(Supplied records begins)
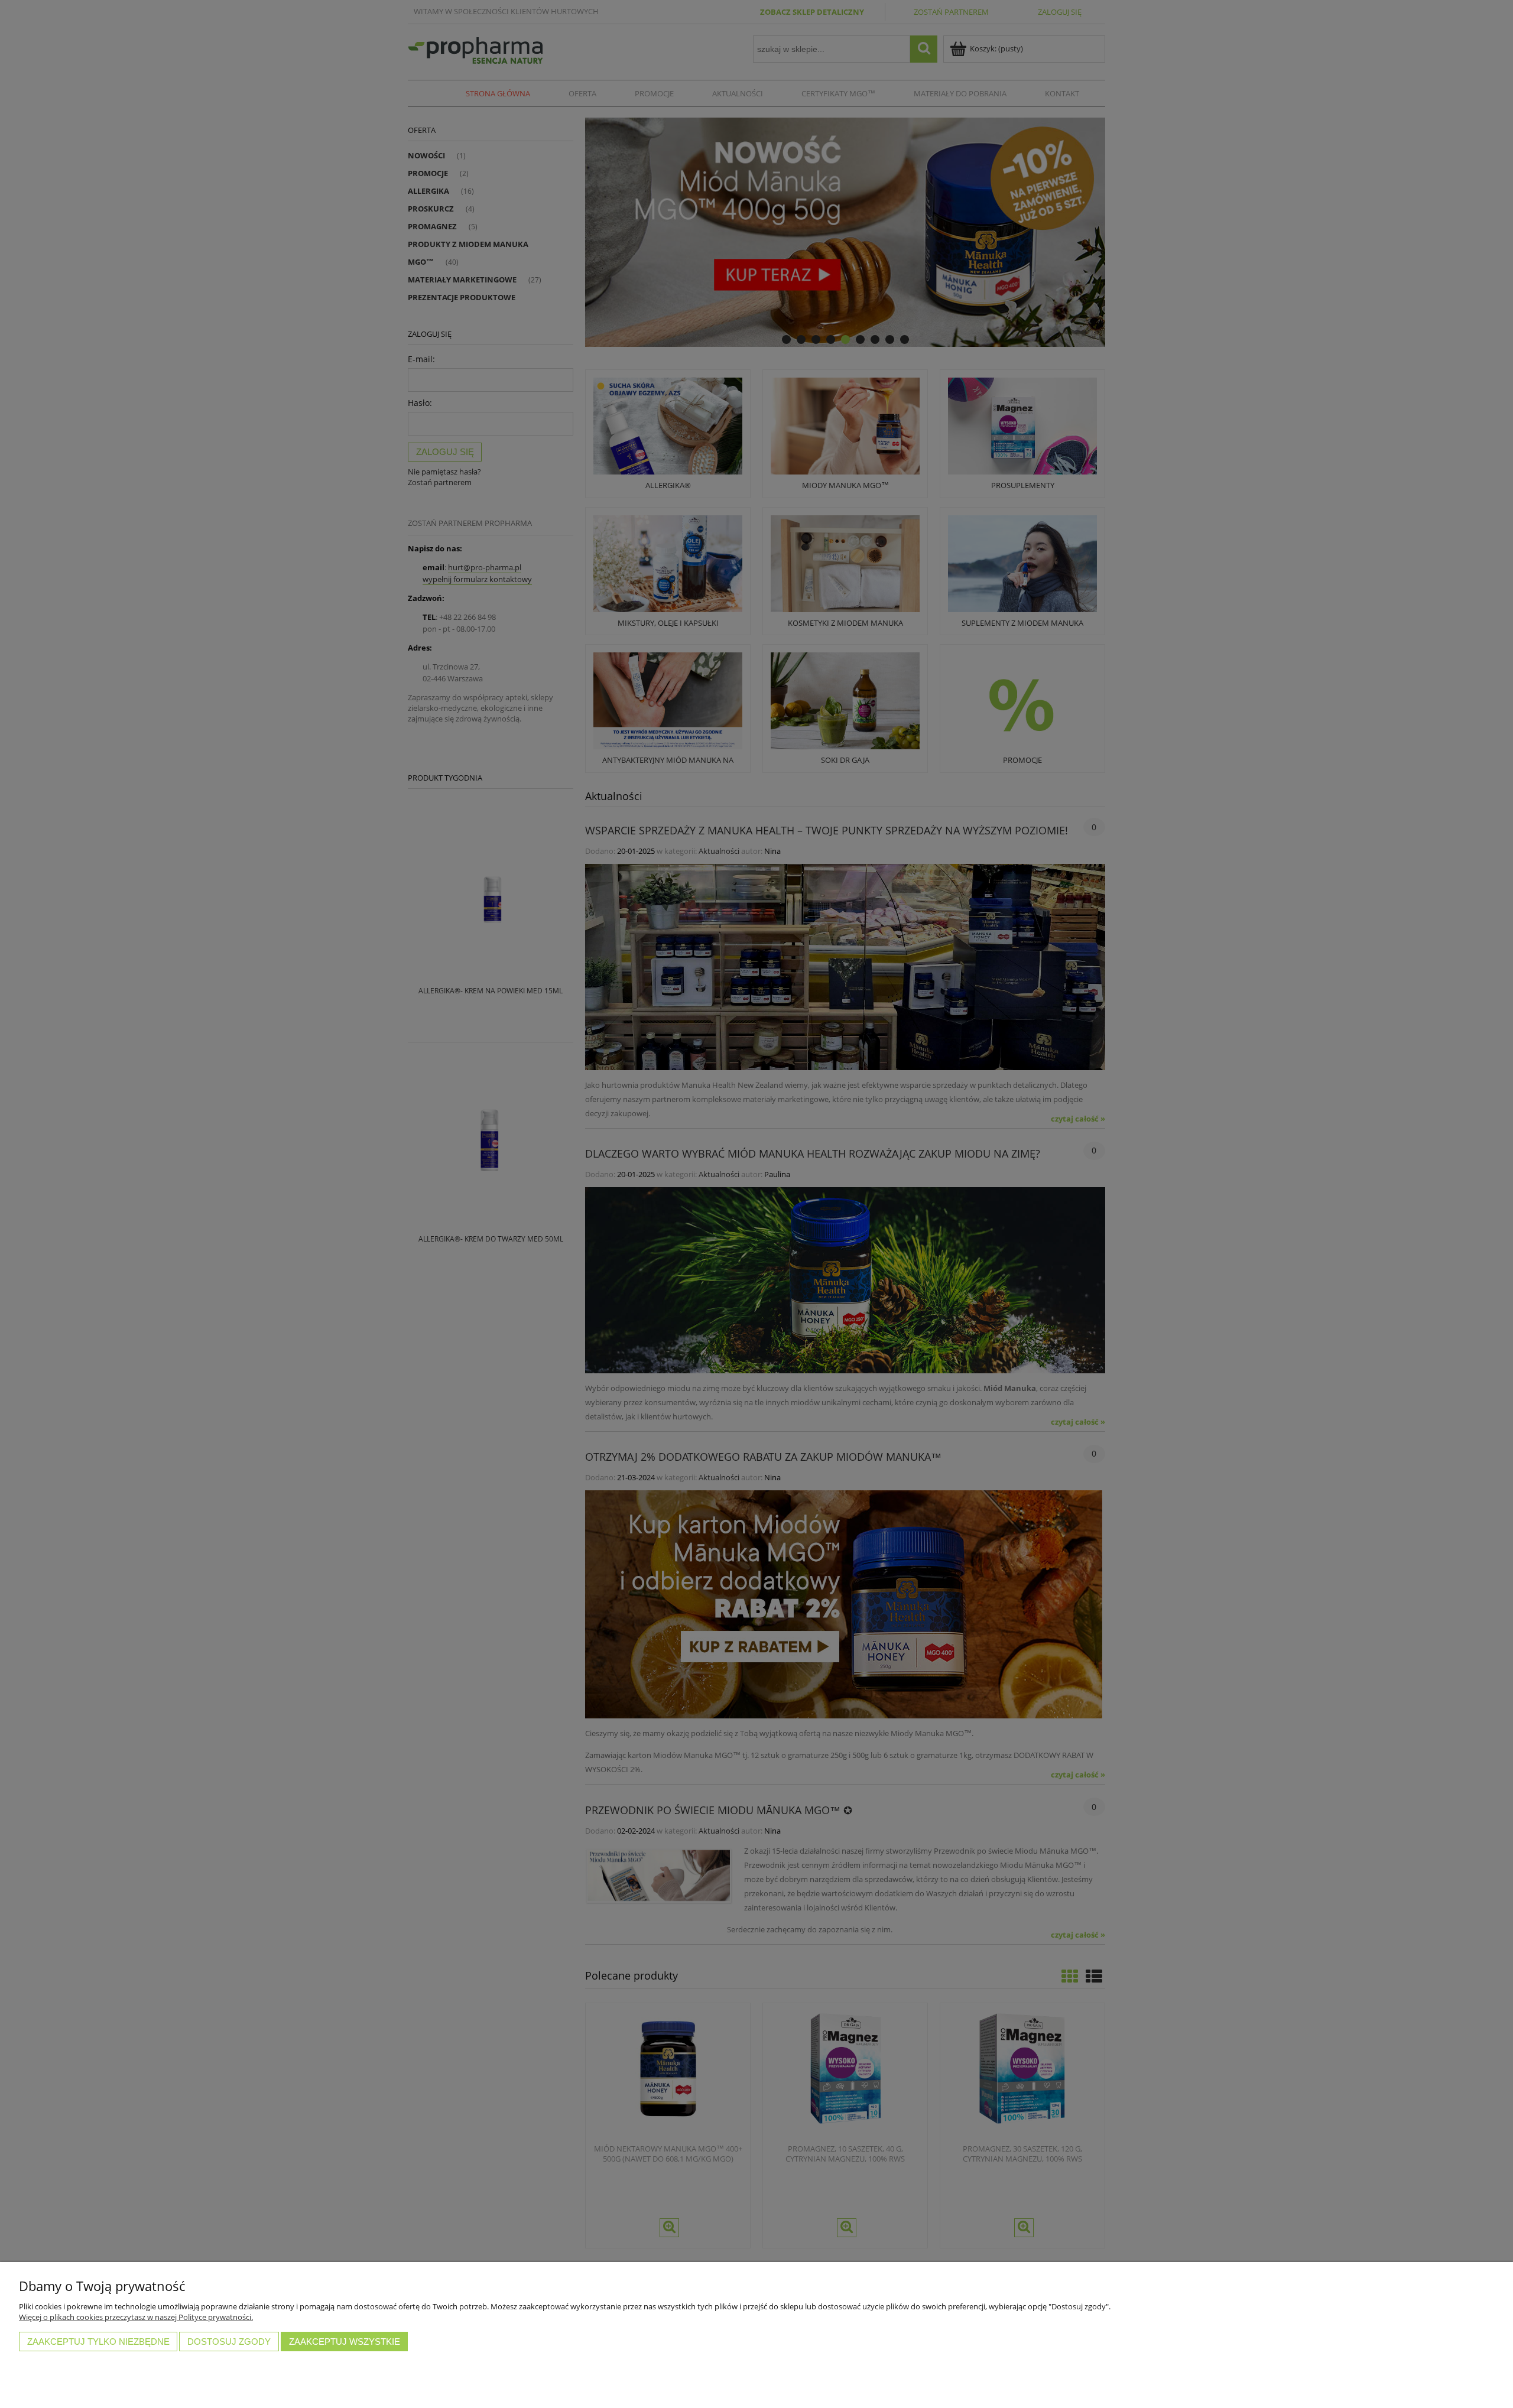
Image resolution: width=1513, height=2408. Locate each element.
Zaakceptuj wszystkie (344, 2341)
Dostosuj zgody (229, 2341)
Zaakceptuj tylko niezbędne (98, 2341)
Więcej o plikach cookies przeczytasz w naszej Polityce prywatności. (136, 2317)
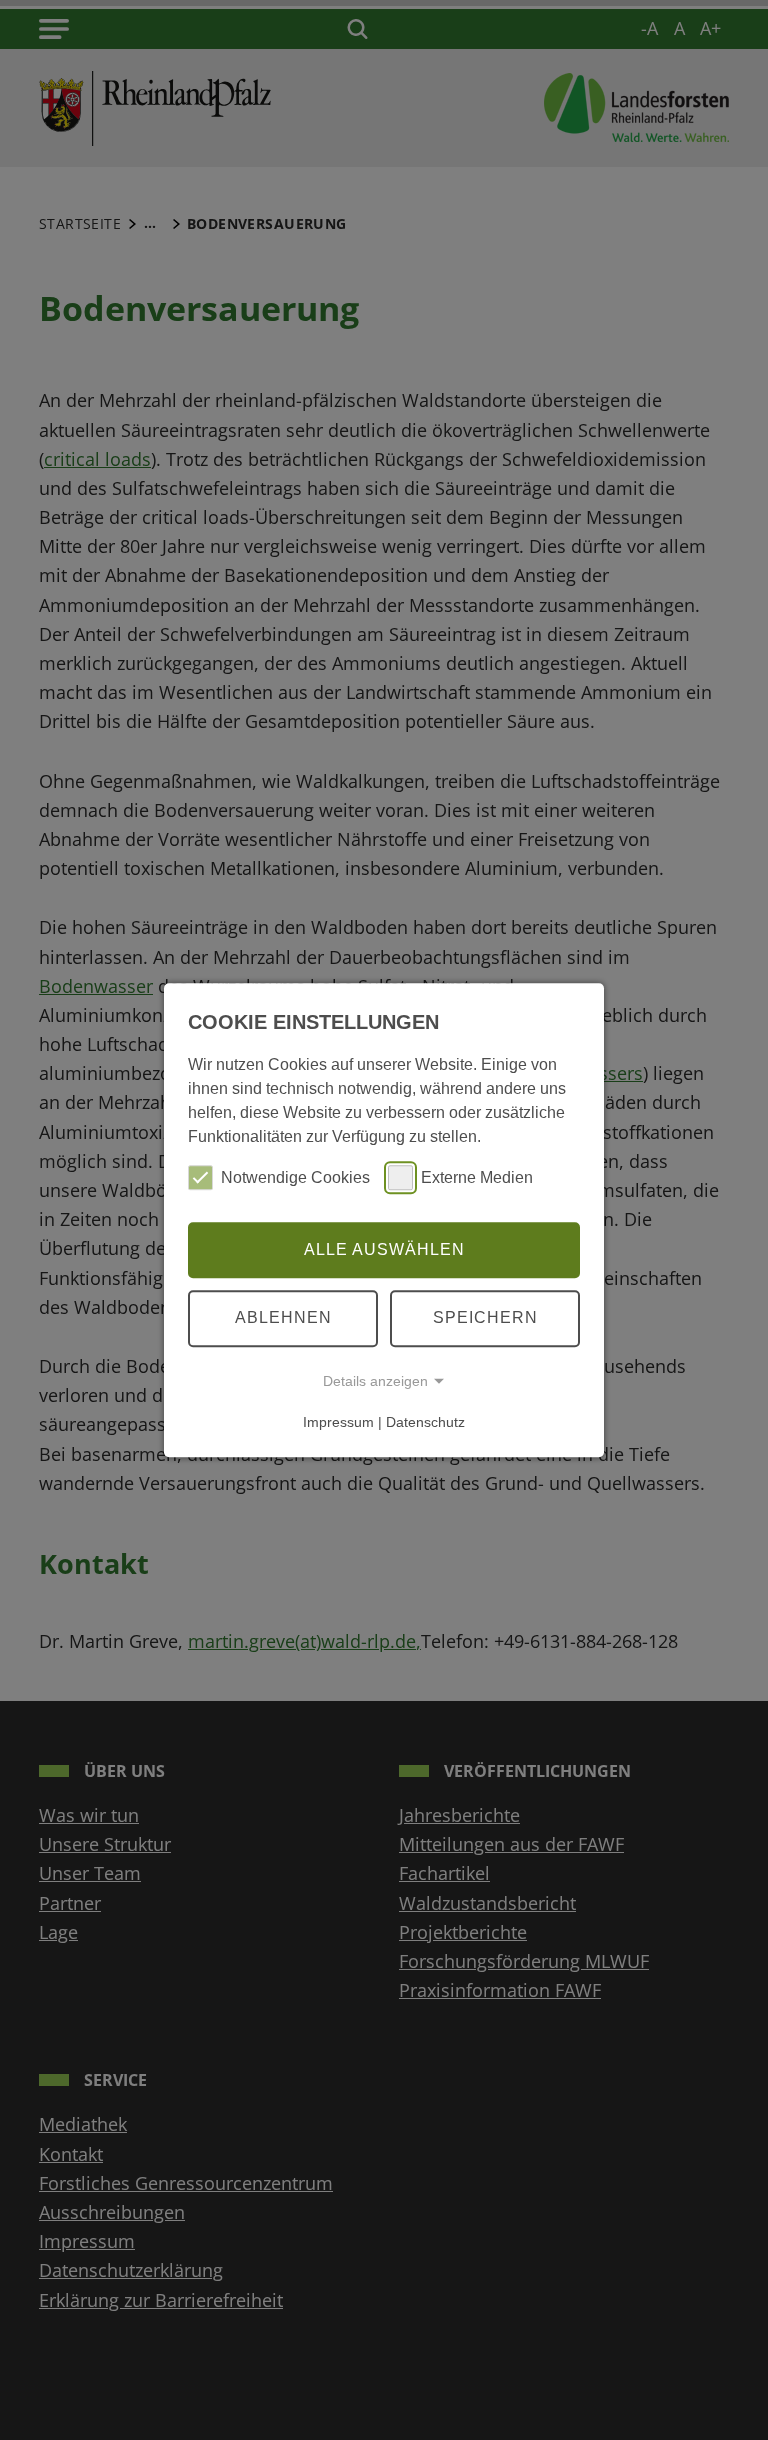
(Supplied records ends)
**Brief**: Your reply should hold only the lines running from the one with "Zaakceptuj tylko niezbędne (98, 2341)" to the end of the data above, set down exactly, pictures omitted.

**Solved problem**:
Zaakceptuj tylko niezbędne (98, 2341)
Więcej o plikach cookies przeczytasz w naszej Polityce prywatności. (136, 2317)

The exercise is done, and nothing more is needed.